Par un arrêt du 25 octobre 1988, la Cour de justice des Communautés européennes se prononce sur la compatibilité avec le droit communautaire d’une législation nationale maintenant des droits particuliers pour les femmes dans les conventions collectives. En l’espèce, un État membre a adopté une loi visant à assurer l’égalité professionnelle entre les femmes et les hommes, transposant une directive de 1976. Cette loi posait le principe de la nullité de toute clause conventionnelle réservant le bénéfice d’une mesure en considération du sexe. Toutefois, une disposition transitoire de cette même loi maintenait en vigueur les usages et clauses des conventions collectives antérieures qui accordaient des droits particuliers aux femmes. La loi prévoyait que les partenaires sociaux s’emploieraient, par la négociation collective, à mettre ces clauses en conformité avec le principe d’égalité, sans toutefois fixer de délai pour ce faire. Estimant que cette disposition méconnaissait les obligations découlant de la directive, la Commission a introduit un recours en manquement contre l’État membre concerné. Le gouvernement défendeur soutenait que les droits maintenus étaient justifiés par un souci de protection et d’égalité de fait, et que le renvoi à la négociation collective constituait la méthode la plus appropriée pour leur révision. Se posait ainsi la question de savoir si une législation nationale autorisant le maintien indéfini de clauses conventionnelles accordant des droits spécifiques aux femmes, tout en renvoyant leur suppression à la seule négociation des partenaires sociaux, est conforme aux exigences de la directive sur l’égalité de traitement. La Cour de justice répond par la négative, considérant que l’État membre a manqué à ses obligations en ne prenant pas toutes les mesures nécessaires pour assurer l’application complète et exacte de la directive dans le délai prescrit.

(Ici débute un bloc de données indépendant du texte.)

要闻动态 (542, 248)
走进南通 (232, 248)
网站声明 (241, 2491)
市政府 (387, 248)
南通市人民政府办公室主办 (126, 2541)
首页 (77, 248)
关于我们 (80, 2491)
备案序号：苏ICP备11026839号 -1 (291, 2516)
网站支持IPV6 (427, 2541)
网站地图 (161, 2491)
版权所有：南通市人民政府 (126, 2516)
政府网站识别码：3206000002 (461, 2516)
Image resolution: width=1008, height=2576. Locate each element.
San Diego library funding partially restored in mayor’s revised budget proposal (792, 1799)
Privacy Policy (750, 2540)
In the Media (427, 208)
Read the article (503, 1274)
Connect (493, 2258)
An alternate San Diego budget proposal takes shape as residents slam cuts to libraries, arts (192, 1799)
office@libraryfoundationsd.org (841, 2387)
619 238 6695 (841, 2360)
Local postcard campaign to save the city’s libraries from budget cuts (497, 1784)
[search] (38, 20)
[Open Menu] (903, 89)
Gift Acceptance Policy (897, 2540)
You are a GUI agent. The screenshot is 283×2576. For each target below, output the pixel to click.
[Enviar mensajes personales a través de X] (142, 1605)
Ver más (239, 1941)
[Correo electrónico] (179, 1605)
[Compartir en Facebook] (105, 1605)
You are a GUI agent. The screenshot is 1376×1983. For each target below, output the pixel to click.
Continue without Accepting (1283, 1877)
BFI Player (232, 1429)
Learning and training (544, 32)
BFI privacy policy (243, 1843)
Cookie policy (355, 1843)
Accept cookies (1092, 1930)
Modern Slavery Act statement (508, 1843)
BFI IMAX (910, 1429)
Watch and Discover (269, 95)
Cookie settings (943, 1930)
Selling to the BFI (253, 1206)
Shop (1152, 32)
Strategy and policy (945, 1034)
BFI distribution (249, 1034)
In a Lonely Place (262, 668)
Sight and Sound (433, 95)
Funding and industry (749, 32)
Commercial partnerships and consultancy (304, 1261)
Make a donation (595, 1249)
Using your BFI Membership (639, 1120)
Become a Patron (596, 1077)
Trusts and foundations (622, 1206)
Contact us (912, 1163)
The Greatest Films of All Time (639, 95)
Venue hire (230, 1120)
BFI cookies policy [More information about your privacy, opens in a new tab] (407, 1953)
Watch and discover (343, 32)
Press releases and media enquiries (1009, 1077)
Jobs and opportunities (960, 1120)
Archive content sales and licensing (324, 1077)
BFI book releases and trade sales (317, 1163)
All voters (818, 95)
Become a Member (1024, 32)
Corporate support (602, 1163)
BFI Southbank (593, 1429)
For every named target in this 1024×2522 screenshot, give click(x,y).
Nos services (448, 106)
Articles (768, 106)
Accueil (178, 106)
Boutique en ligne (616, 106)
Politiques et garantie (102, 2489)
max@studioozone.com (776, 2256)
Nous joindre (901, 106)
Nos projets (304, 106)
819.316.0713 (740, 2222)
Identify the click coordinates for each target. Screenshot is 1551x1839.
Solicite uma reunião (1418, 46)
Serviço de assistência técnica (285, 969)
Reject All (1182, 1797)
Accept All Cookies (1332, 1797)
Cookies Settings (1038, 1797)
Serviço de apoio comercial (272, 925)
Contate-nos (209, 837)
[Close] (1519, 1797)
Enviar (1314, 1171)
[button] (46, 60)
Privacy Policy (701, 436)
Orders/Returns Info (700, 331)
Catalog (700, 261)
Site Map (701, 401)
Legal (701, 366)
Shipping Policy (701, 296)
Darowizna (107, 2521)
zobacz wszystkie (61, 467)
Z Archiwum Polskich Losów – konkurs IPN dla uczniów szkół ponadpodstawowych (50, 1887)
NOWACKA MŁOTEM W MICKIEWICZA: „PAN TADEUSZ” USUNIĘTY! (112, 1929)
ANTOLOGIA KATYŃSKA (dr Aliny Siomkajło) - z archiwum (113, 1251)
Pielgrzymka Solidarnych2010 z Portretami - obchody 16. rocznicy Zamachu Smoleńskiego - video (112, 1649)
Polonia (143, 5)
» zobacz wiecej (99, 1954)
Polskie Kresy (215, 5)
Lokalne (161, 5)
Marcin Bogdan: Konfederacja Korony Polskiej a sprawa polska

La Cour rejette ainsi une justification matérielle des droits particuliers maintenus (I), avant de censurer le mécanisme procédural choisi pour leur abrogation différée (II).
***
I. Le rejet d’une justification matérielle des droits particuliers maintenus
La Cour examine les arguments de l’État membre fondés sur les dérogations prévues par la directive. Elle adopte une interprétation stricte de l’exception tenant à la protection de la femme (A), tout en rappelant le champ d’application limité de celle visant à promouvoir l’égalité des chances (B).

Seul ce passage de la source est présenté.